Monday, Oct. 05, 1953

Assurances

The fall leaves turned gold, the swallows arrowed south, and the world's statesmen came back from the beaches and the mountains to the cares of a new season. The cares were still dismally the same--they had taken no vacation--but the atmosphere around them was changed.

Summer had begun with Moscow's peace offensive running full blast. Fall was beginning with stirrings which could, without much stretching, be called a Western peace offensive. The movement was loose and vague, but it somehow fell together around one word: assurances.

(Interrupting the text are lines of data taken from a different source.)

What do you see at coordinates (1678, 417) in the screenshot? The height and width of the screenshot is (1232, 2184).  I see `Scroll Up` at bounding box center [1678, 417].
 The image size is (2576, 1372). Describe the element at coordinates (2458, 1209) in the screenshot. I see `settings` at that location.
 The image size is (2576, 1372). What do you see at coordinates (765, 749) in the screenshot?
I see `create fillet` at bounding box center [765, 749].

In their public pronouncements and private talks, Western diplomats last week repeated the word again and again--assurances that will convince Russia that the West wants peace, assurances against renewed fighting in Korea, assurances to quiet France's fears of reborn Germany. Britain's Winston Churchill spoke up again for four-power talks to negotiate Locarno-type assurances between Russia and the West. At the U.N., where U.S. Secretary of State Dulles had set the tone by recognizing Russia's right to assurances against hostile encirclement (TIME, Sept. 28), France's Maurice Schumann carried the matter further. "No nation understands better than France what the haunting fear of invasion and the obsessive longing for security can mean," said he. He turned pointedly to Russia's Andrei Vishinsky. "I assure you, you will find us ready to seek with you ... a guarantee against the modification by force of existing boundaries." Schumann also thought he saw hope of negotiating peace in Indo-China (see below).

The U.N. talked of a new plan to neutralize Korea and exchange mutual assurances with the Communists against renewed aggression there. In Western Europe, allied diplomats concentrated on ways to reassure hesitant France that it can safely unite with Germany in the EDC (see below), while France took pains to tell Russia--as did Germany's Konrad Adenauer before them--that assurances can be negotiated to convince Moscow of EDC's peaceful purpose.

If all the talk meant what it seemed to mean, the West was embarked on a real effort to test Russia at the negotiating tables.